Directors come at Hamlet the way singers approach the National Anthem before a sporting event. Many singers see the National Anthem as an opportunity to let out their inner diva and many directors see Hamlet as a vehicle for showcasing their own brilliance. Far too many of them make the mistake of assuming that because the play is so well known by so many, that a fresh, quirky interpretation is the only way to keep it interesting.
Last night we went with a bunch of people to see The Elm Shakespeare Company’s production of Hamlet in Edgerton Park. It was well done. Director James Andreassi added a modern grace note or two, but all in all kept it pretty true to the tone of the original. I appreciated his light touch. After all, it is the play that is brilliant and the play does not need much tinkering to keep it relevant.

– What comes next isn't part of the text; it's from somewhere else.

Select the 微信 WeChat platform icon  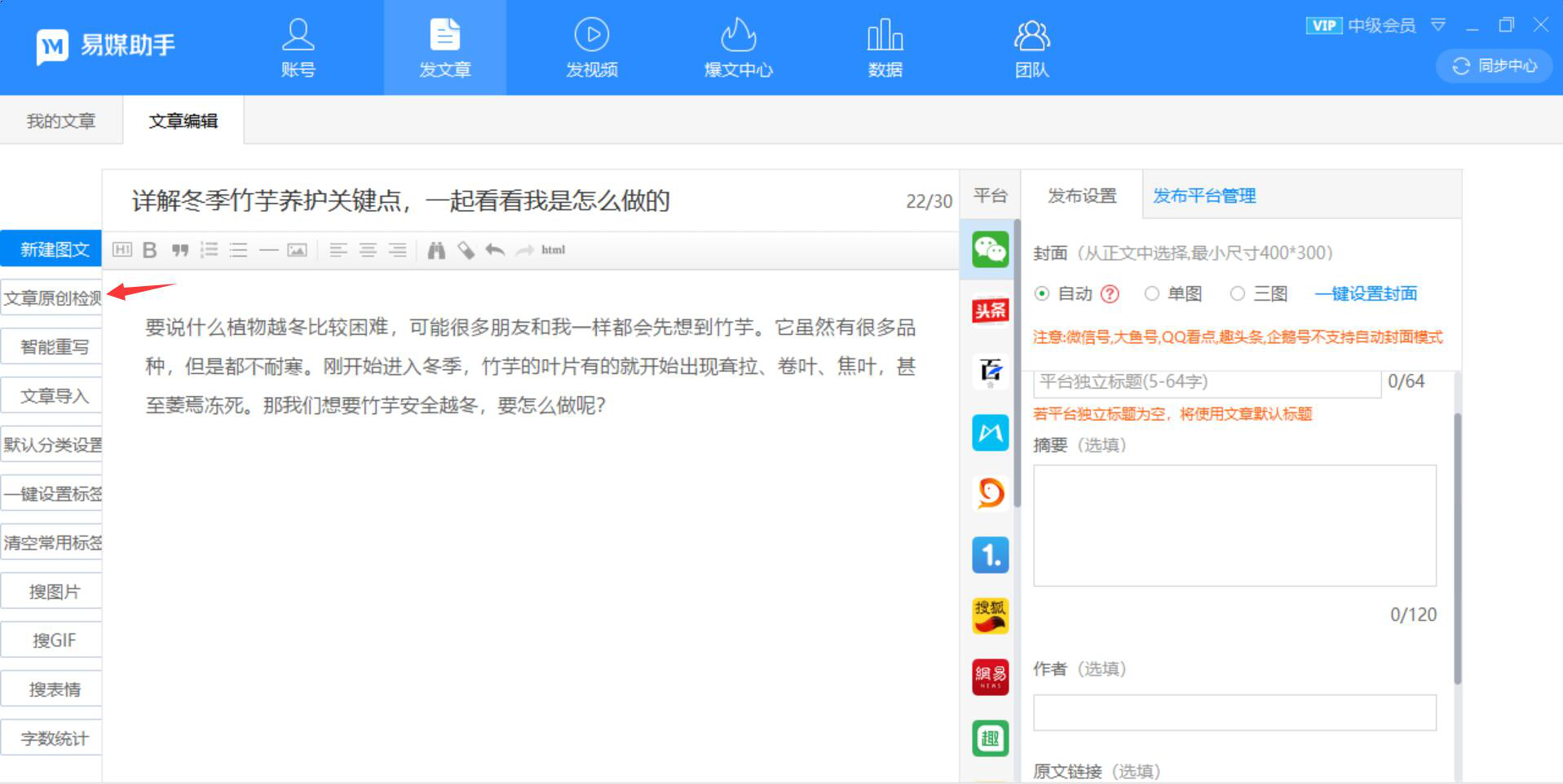click(x=989, y=249)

Andreassi let Allyn Burrows as Hamlet keep the words up front and center stage, which is where Shakespeare’s insights belong. Over the past couple of years I have gained a deeper appreciation for Shakespeare. In fact, I have gotten to the point where I would claim that William Shakespeare was the most insightful human ever to set ink to a page. What he knew about humans and human nature predates Freud, Skinner, James, and Jung and surpasses what they knew, even if you put it all together.
Along with Burrows, Alvin Epstein, Lisa Bostnar, Tamara Hickey, and Mark Zeisler performed well in meaty roles. Their collective restraint served the story well and allowed Shakespeare’s insights the spotlight they deserve.
Which is not to say that the Elm Shakespeare’s Hamlet is merely a series of psychological truths set in a story. If it were, it would ring flat. The genius of Shakespeare is that these nuggets of truth are set in the midst of compelling, engaging stories. And the beauty of Jim Andreassi’s Hamlet is that he strikes the right balance between the story and the truths.
The play, alternating with Thornton Wilder’s The Matchmaker, runs for two more weeks, and you can bet we will be back many more times before the run is through.